Passenger Focus shows way to assess transport performance in India

A large part of Chennai's MTC fleet is still made up of rickety buses.

Just how does a transit (rail, bus, tram) operator such as Chennai’s Metropolitan Transport Corporation or Bangalore’s MTC conduct a survey to assess passenger response to the service? This example from Passenger Focus, the UK watchdog is a good model to consider.

Although the size of the urban transport sector is much bigger in India than in the UK, there is no organised assessment being done by the operators, the Transport Department and the State/Central Governments.

With more investments to be made in coming years, both public and private, this is a good time to kick-start research into this neglected area. Passenger Focus is here on the web. Some effort is being made by India’s Ministry of Urban Development, but the States have not responded to this yet. This is a key priority not just for the UPA Government, the Prime Minister Manmohan Singh, the Chief Ministers and the Ministry led by Mr Jaipal Reddy, the Union Minister in-charge. It is equally important for passengers to make themselves heard, by undertaking similar efforts themselves. The time is good for formation of a passenger watchdog in all major cities, and in turn a confederation of such bodies to highlight demands nationally.

The Methodology followed by Passenger Focus in the UK:

Questionnaires are handed out on board the bus to passengers during their journey.

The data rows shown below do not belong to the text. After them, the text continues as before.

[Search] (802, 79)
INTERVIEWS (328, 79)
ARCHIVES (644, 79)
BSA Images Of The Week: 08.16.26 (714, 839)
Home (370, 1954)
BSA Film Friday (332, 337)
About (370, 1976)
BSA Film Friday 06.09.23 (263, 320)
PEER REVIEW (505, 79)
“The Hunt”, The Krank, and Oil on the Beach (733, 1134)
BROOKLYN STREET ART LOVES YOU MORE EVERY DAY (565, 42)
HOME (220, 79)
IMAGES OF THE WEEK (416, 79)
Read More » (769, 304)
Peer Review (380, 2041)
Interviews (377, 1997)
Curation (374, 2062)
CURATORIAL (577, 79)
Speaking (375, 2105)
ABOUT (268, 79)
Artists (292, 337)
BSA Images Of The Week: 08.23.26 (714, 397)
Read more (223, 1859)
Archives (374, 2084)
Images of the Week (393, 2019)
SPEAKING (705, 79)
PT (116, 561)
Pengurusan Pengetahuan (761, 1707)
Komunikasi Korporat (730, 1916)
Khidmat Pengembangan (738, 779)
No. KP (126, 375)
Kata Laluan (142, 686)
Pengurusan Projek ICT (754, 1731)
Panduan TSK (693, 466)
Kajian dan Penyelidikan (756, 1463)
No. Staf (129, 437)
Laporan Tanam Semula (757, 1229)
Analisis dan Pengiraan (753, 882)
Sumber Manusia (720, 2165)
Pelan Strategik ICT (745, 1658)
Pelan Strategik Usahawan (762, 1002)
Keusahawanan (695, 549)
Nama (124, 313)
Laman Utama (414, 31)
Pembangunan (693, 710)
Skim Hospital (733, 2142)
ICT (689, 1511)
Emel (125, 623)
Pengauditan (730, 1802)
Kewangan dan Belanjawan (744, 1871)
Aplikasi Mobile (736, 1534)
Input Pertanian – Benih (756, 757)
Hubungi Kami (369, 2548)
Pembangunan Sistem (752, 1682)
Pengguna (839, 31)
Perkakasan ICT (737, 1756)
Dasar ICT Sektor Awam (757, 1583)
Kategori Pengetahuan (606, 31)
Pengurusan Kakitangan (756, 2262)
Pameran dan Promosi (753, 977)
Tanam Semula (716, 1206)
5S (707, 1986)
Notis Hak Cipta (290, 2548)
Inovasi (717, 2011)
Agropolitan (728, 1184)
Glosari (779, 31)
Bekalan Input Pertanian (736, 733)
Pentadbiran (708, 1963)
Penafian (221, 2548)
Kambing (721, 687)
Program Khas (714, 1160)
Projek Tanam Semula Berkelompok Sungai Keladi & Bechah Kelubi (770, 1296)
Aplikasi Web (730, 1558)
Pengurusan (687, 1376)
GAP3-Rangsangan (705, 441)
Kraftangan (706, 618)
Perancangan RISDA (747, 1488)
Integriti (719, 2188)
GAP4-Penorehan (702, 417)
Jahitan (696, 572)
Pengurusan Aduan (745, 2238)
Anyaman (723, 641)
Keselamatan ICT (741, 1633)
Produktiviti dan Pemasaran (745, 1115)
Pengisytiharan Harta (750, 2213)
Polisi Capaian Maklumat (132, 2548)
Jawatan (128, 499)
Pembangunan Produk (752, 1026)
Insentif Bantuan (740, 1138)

A reply paid envelope is provided for returning questionnaires.

This wave of the survey was undertaken in April and May 2009 in six areas:
– Tyne and Wear
– West Midlands
– Bristol
– Southampton
– Lincolnshire
– Dorset
The sample of routes on which the survey is conducted is developed separately for each area.
A database of every route in the area is compiled, and the sample is stratified by:
– service frequency
– operator
The survey was also conducted on different days of the week (including Saturday and Sunday)
and different times of the day (7:00am – 10:00pm).
The findings reported for a geographical area are weighted to reflect the market share of operators in the area.
The data for operator share has been derived by the TAS partnership from a variety of sources.

What does the research go into?

A survey conducted by Passenger Focus in Bristol collected data on the following:

1. Overall satisfaction 2. Personal safety at the bus stop 3. Cleanliness and freedom from grafitti 4. Amount of litter 5. Provision of shelter 6. Timetable information provided 7. Any electronic information – example, the time of next bus 8. Length of time the passenger had to wait for the bus 9. Whether the bus arrived on time.

Demographic information on the gender of the traveller, the purpose of travel.

The second set of parameters relate to the bus journey:

1. Ease of getting on and off the bus 2. Information provided on the bus, outside, regarding route number, destination and so on. 3. cleanliness and condition of the bus exterior 4. Cleanliness and condition of the bus interior 5. Information provided inside the bus 6. Personal security while inside the bus 7. Room for all passengers to sit or stand 8. Being able to get a seat. 9. Comfort of the seat.

In Bristol, the lowest figure in terms of satisfaction related to a question on whether the passengers felt they got value for money for the journey. While the other metrics scored in the 80s in percentage terms, the value for money figure dropped sharply to 64.